Half-way around the world I met a man named Graeme Steel with two ukes. One he’d inherited from his grandfather. The other, a lovely Kono uke, recently purchased. I’m holding a photo of his grandfather playing the ukulele, circa 1910. Graeme holds a photo of his grandmother playing her uke, same vintage.
With your eyes and heart open, travel allows you to step, for a brief moment, into someone’s else’s life. After my last class in Surabaya, Graeme and I hunkered over our ukulele’s practicing chords. I learned that this dapper gent with British and Australian roots has lived on Surabaya for over 20 years and now runs a business called Authentic Java Tours.

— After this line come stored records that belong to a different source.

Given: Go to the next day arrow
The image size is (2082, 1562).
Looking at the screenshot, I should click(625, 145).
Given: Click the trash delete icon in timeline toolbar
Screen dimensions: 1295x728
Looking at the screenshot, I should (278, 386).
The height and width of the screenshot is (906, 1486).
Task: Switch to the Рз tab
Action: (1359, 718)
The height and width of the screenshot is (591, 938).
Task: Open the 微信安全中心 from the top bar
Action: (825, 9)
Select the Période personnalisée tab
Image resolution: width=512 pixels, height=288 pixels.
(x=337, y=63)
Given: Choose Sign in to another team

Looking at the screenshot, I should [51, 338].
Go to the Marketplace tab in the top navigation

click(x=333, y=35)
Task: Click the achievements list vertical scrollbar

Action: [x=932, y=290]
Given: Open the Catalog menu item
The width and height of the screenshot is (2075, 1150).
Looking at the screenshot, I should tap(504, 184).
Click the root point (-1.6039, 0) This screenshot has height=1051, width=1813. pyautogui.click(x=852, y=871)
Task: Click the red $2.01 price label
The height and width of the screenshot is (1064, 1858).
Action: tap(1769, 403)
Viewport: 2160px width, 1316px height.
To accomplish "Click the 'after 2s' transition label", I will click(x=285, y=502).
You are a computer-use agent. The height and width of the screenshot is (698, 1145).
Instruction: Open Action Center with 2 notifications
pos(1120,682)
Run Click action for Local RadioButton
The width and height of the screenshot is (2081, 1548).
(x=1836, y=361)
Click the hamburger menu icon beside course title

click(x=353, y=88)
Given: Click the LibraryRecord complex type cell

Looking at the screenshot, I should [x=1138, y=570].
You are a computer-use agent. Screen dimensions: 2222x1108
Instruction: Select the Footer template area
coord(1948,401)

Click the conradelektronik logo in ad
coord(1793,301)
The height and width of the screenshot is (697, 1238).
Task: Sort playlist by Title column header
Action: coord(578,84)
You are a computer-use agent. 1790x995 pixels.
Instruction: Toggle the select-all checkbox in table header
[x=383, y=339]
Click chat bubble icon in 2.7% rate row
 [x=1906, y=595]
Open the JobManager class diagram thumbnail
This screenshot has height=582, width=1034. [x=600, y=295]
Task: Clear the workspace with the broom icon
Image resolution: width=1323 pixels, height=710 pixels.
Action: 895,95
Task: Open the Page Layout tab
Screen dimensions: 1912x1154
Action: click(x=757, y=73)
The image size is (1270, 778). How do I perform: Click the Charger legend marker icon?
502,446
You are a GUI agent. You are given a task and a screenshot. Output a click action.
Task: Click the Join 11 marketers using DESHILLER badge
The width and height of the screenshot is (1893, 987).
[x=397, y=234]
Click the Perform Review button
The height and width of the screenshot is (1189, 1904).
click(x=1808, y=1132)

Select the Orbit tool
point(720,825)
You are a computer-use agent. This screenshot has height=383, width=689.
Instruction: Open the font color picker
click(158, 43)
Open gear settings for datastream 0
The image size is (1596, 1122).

I love the uke; the way it sounds, the ease of play. It’s hard to strum this instrument and not feel happy or smile. Does the world need more uke players? Of course, it does. How can you get into trouble when you’re plunking away on a four-stringed mini-guitar?
I play the uke. My daughter, Hayley, plays one. My youngest daughter, Devon, recently received a nice uke from her boyfriend. So if my wife, Heather, starts playing…is it possible….ladies and gentlemen… live from Vermont….It’s the Swinny Ukuleles!
P.S. What do you think about using that fantastic name — Graeme Steel — in my next kid’s spy novel?